Reconocer la sintomatología y contar con tecnología médica avanzada en urgencias resulta fundamental para salvar vidas humanas de forma continua.
Señales clave para confirmar un infarto
El dolor u opresión intensa en el centro del tórax constituye la manifestación clínica más recurrente ante esta condición médica crítica.
Por eso, la molestia torácica suele prolongarse durante varios minutos. Asimismo, esta molestia suele aparecer y desaparecer de manera repentina.
El malestar puede extenderse hacia el brazo izquierdo, el cuello, la mandíbula, la zona dorsal o la región abdominal del afectado.
La falta repentina de aire representa otra señal de alarma primordial. Este síntoma puede presentarse con o sin dolor torácico asociado.
Las mujeres y los pacientes diabéticos presentan síntomas atípicos como mareos, náuseas, sudoración fría, fatiga extrema o dolor punzante abdominal.
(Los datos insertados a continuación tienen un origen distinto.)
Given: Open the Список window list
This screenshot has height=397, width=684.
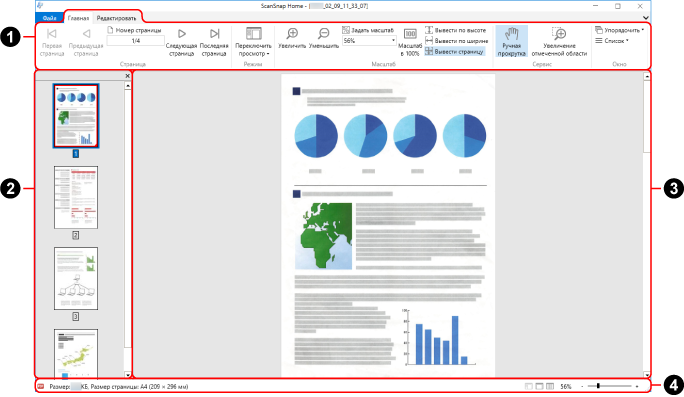Looking at the screenshot, I should point(612,41).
Dichas manifestaciones atípicas suelen confundirse erróneamente con problemas digestivos comunes. Este error retrasa la búsqueda inmediata de asistencia médica.
Ante la presencia persistente de estas señales de alerta, la indicación médica exige no esperar la disminución espontánea del dolor agudo.
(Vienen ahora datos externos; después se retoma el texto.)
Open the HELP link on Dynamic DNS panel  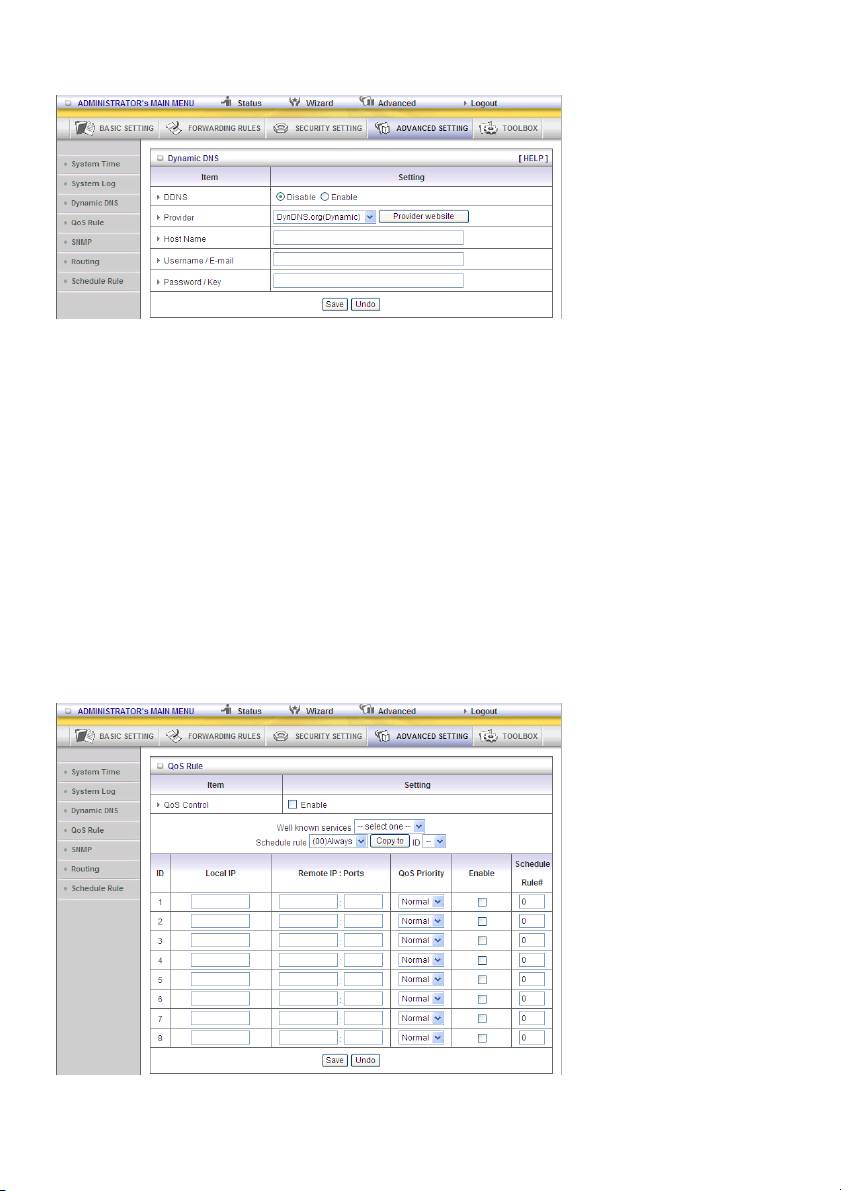(531, 158)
Acudir de forma inmediata al centro de salud más cercano garantiza una valoración profesional rápida ante la sospecha de infarto.
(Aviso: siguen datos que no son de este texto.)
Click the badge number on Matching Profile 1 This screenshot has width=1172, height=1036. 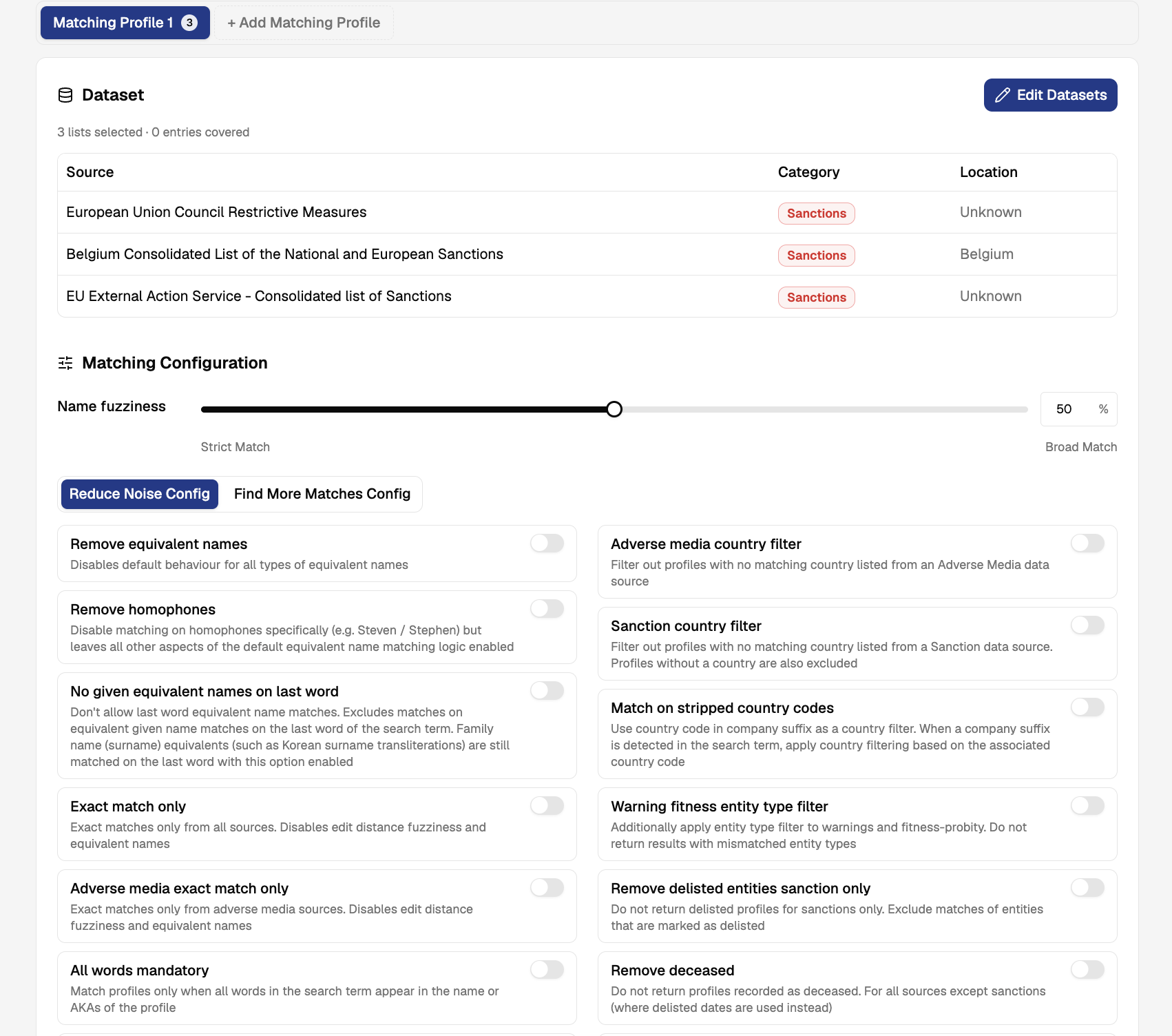(x=189, y=23)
Sobre este tema, Pedro Alvarado, Gerente de Producto de Angiografía de Siemens Healthineers, declaró: “En el cuidado del paciente crítico, el tiempo es músculo cardíaco. Nuestro propósito con el desarrollo de la tecnología médica actual no es solo ofrecer herramientas de alta precisión en los hospitales, sino optimizar los flujos de atención de urgencias para que los médicos puedan confirmar o descartar un infarto en cuestión de minutos. En Siemens Healthineers seguimos evolucionando nuestras soluciones para imágenes de angiografía, incorporando tecnologías basadas en inteligencia artificial que apoyan la calidad de imagen y ayudan a los especialistas a contar con información más precisa durante el diagnóstico y tratamiento de enfermedades cardiovasculares”.
El ingreso del paciente activa laboratorios automatizados y diagnósticos por imágenes de alta resolución para un análisis médico sumamente preciso.
Los especialistas inician la angiografía coronaria y la angioplastia para ubicar la obstrucción. El procedimiento restablece el flujo sanguíneo de forma segura.
Las salas de hemodinamia dotadas con tecnología angiográfica de vanguardia resultan determinantes para optimizar la recuperación y disminuir la mortalidad aguda.
El conocimiento público sobre la sintomatología constituye la primera línea de defensa para reaccionar oportunamente ante este tipo de emergencias.
Una población adecuadamente informada junto a un sistema sanitario moderno conforman la estrategia idónea para mejorar las estadísticas de supervivencia cardiovascular.